* Begin *

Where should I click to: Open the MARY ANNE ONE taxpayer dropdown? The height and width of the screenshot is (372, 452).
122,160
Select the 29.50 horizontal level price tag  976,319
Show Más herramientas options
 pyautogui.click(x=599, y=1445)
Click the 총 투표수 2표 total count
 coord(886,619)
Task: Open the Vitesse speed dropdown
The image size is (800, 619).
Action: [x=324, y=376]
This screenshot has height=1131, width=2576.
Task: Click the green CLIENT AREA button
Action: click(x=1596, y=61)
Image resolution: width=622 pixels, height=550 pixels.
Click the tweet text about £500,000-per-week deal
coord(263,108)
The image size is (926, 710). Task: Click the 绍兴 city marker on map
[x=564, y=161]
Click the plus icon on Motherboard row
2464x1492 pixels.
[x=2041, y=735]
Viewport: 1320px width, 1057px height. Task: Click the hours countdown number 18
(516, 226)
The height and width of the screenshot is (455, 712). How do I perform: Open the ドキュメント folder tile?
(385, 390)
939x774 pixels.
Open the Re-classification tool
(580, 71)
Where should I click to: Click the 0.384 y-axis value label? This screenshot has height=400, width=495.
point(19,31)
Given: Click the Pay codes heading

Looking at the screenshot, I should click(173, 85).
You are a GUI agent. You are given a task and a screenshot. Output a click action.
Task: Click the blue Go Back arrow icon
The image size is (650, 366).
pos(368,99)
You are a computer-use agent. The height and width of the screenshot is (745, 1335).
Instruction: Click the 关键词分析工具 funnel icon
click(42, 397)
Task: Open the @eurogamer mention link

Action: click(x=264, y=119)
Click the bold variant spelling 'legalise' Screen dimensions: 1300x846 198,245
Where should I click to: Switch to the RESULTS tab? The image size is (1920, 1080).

* End *

* **What needs to be done**: Please give the items from the line with "Viewport: 1320px width, 1057px" through the last line as a JSON list of strings, one string per line, with blank lines left out.

* **Result of the exercise**:
[
  "Viewport: 1320px width, 1057px height. Task: Click the hours countdown number 18",
  "(516, 226)",
  "The height and width of the screenshot is (455, 712). How do I perform: Open the ドキュメント folder tile?",
  "(385, 390)",
  "939x774 pixels.",
  "Open the Re-classification tool",
  "(580, 71)",
  "Where should I click to: Click the 0.384 y-axis value label? This screenshot has height=400, width=495.",
  "point(19,31)",
  "Given: Click the Pay codes heading",
  "Looking at the screenshot, I should click(173, 85).",
  "You are a GUI agent. You are given a task and a screenshot. Output a click action.",
  "Task: Click the blue Go Back arrow icon",
  "The image size is (650, 366).",
  "pos(368,99)",
  "You are a computer-use agent. The height and width of the screenshot is (745, 1335).",
  "Instruction: Click the 关键词分析工具 funnel icon",
  "click(42, 397)",
  "Task: Open the @eurogamer mention link",
  "Action: click(x=264, y=119)",
  "Click the bold variant spelling 'legalise' Screen dimensions: 1300x846 198,245",
  "Where should I click to: Switch to the RESULTS tab? The image size is (1920, 1080)."
]